Restaurants come and go in the capital, but the renamed Roux at The Landau has remained a firm fixture on London’s dining scene since its launch back in 1865.
Step inside the handsome high ceilinged oval dining room – designed by the late, great David Collins (the man behind the interiors of some of London’s most loved restaurants and bars including Claridge’s Bar, The Connaught’s bar, Nobu Berkeley, J Sheekey and The Wolseley) and it’s not hard to see why.

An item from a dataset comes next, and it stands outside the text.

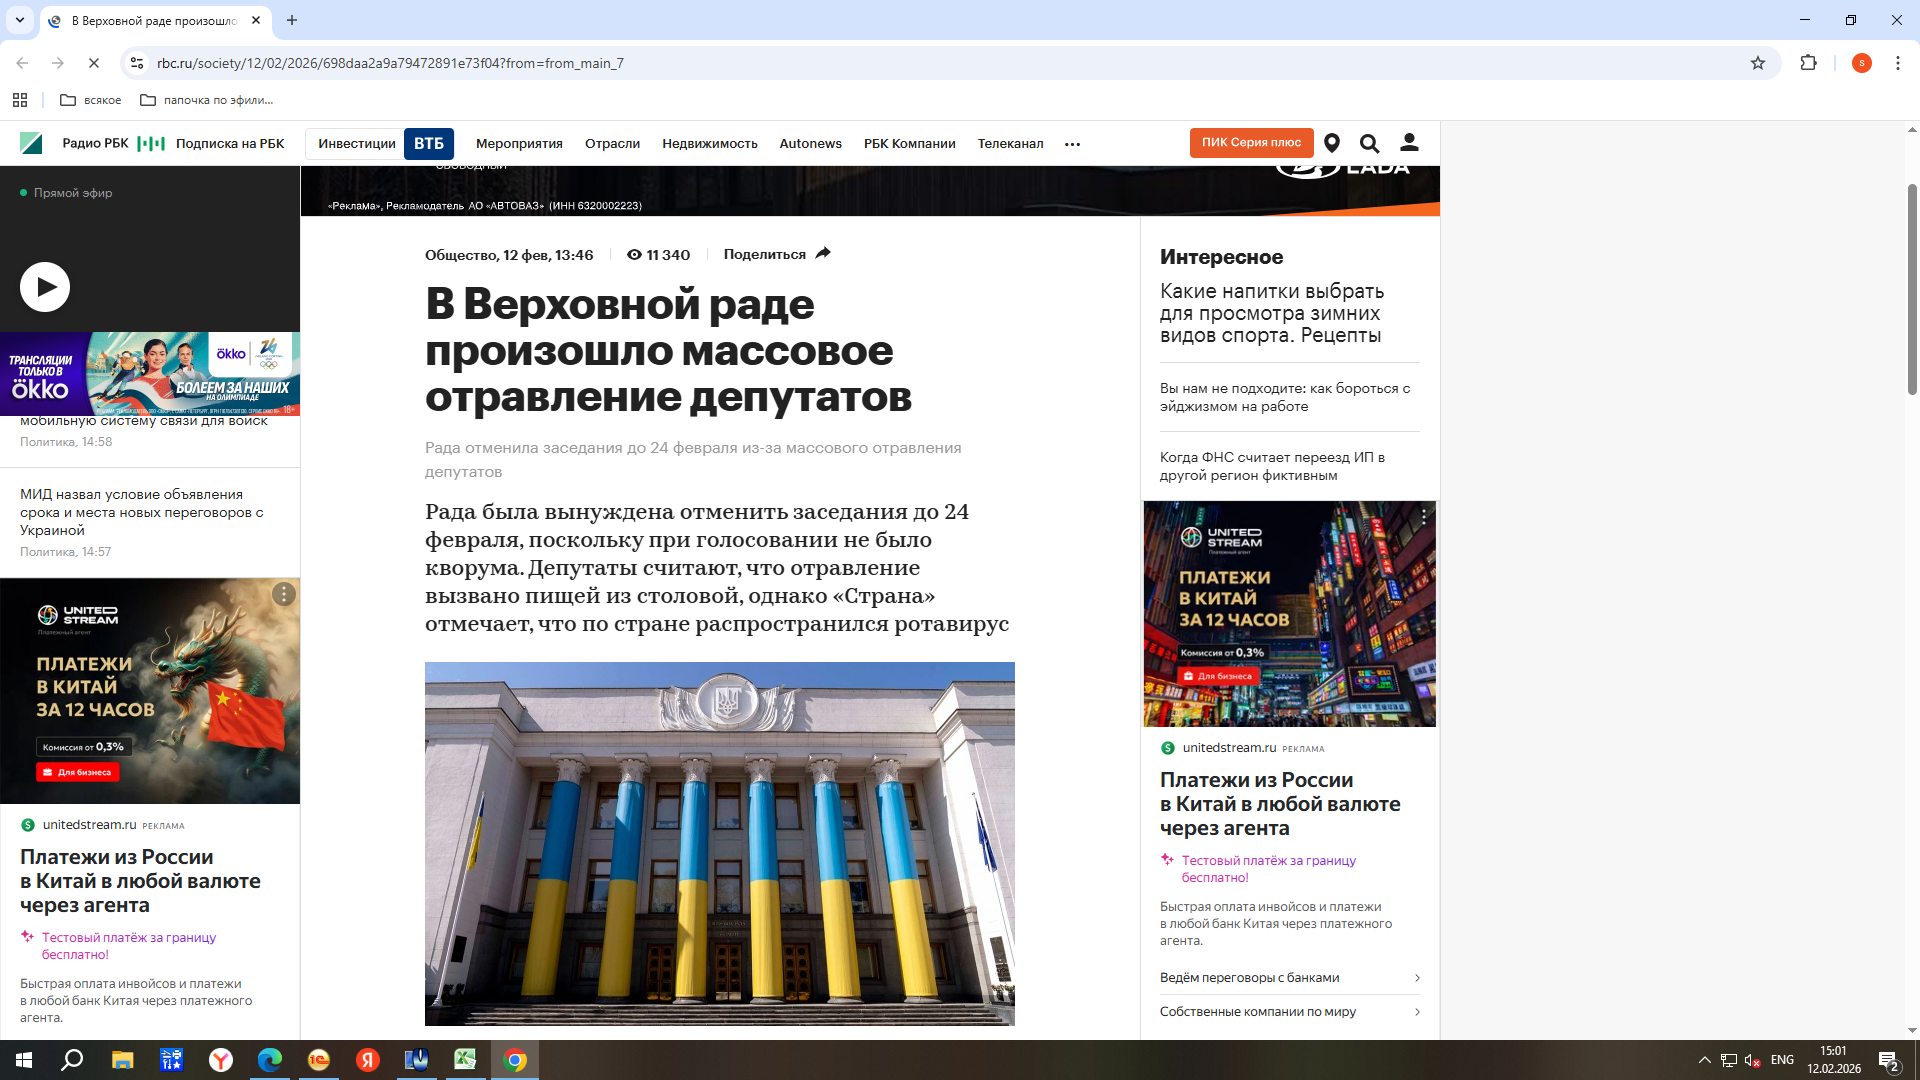Open the user profile icon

The overall appeal of the place is pretty big – all oval windows , elegant banquettes, silver plates and billowing white tablecloths. As for the food, diners get to choose from a selection of fabulous French inspired dishes – the brainchild of chef Chris King, a protégé of Albert and Michel Roux Jr – all of which are beautifully presented. Our meal began with the sommelier pouring us a glass of Roux champagne (“the best bubbly I have ever had” declared our dining companion after just one sip) and talking us through the extensive international wine list, while we waited for our starters to arrive.
Seared diver caught scallops, shellfish emulsion, cauliflower and toasted seeds made for a sensational starter while the vegetarian in our party, plumped for the intriguing sounding Salsify dish and was richly rewarded. Mains were similarly top draw: Roast Pyrenean milk fed lamb (served with truffled ‘txistorra’ creamed flageolet beans) cooked to pink perfection sizzled with five star class, while a generous portion of Cepe mushroom, marjoram and pine nut cavatelli proved a simple masterpiece that left us hankering for more.
Desserts are a further strong point, so do save room. Yorkshire rhubarb and custard soufflé served with rhubarb sherry sorbet was surprisingly light and full of flavour and the unusual favours of Home made ice creams (Muscovado and Amaretto anyone?) also ensured a joyful finish for those who are too full for a ‘proper’ pudding.